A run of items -
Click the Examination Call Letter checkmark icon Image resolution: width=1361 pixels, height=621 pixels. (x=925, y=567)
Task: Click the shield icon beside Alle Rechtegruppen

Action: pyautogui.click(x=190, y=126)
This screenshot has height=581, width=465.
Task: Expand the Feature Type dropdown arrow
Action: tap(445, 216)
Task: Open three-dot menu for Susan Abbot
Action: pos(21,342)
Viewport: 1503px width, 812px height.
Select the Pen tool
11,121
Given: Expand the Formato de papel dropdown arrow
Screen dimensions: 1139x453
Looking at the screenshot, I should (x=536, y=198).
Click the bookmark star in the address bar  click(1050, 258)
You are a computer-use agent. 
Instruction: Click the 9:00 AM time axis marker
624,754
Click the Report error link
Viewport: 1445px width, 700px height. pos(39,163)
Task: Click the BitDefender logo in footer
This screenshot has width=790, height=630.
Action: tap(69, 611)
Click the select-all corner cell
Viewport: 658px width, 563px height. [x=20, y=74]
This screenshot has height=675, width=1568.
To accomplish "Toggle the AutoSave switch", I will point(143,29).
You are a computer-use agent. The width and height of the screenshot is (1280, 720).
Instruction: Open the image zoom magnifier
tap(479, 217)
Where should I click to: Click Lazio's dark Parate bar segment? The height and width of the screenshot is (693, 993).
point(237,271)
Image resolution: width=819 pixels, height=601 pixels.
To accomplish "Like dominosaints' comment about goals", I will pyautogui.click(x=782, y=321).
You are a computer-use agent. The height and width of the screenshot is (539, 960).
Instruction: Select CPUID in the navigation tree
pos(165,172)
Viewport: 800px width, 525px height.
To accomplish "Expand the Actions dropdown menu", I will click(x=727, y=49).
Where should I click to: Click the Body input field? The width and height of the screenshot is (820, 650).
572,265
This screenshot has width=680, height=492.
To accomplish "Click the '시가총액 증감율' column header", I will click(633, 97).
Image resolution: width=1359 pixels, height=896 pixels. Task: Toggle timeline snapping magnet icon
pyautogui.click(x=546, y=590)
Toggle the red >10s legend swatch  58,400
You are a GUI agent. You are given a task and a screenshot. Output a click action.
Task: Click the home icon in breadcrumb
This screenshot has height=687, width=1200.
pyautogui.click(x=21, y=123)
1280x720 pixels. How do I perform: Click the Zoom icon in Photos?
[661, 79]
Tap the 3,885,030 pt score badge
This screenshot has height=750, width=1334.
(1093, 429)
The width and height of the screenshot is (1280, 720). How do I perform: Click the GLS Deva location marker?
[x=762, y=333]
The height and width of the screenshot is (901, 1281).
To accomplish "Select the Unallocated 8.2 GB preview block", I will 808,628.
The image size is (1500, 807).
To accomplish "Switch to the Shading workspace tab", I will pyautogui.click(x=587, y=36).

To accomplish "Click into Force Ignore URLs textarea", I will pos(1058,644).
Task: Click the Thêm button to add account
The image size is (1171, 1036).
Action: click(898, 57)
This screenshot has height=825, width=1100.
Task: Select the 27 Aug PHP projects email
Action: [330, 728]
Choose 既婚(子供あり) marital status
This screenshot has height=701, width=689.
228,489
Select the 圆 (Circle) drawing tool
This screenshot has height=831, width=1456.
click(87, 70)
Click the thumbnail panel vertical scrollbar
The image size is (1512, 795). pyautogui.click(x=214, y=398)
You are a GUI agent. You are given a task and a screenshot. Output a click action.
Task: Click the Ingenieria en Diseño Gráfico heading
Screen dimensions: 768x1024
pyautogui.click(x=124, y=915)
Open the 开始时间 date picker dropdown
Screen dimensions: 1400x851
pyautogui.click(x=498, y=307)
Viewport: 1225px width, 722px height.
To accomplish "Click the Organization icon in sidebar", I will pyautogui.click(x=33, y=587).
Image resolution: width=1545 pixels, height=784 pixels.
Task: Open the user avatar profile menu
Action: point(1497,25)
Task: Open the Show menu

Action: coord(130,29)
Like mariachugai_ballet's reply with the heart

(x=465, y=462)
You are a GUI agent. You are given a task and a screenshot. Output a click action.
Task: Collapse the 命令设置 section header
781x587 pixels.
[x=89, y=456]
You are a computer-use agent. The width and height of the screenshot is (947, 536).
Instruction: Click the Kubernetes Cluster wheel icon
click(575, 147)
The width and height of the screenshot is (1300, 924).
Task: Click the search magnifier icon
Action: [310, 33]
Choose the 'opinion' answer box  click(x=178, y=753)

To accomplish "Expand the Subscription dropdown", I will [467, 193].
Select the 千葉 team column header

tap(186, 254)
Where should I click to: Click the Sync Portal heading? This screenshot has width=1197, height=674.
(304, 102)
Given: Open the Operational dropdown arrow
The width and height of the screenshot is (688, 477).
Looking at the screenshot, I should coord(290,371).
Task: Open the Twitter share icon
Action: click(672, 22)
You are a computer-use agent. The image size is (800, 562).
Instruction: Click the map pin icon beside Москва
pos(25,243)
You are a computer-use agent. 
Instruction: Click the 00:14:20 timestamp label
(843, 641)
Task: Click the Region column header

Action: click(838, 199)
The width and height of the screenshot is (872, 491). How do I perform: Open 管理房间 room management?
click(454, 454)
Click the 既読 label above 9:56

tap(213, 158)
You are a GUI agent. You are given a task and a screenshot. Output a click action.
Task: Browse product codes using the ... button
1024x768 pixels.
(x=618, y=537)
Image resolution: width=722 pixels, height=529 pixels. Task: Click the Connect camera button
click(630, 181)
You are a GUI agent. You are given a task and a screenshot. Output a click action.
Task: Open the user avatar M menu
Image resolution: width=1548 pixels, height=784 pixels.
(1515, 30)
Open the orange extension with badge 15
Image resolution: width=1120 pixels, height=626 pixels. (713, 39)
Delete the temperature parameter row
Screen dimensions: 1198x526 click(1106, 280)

WORK TO DO - List each line of the items above that contains the word "arrow", matching its case.

REPLY -
Task: Expand the Feature Type dropdown arrow
Given: Expand the Formato de papel dropdown arrow
Given: Open the Operational dropdown arrow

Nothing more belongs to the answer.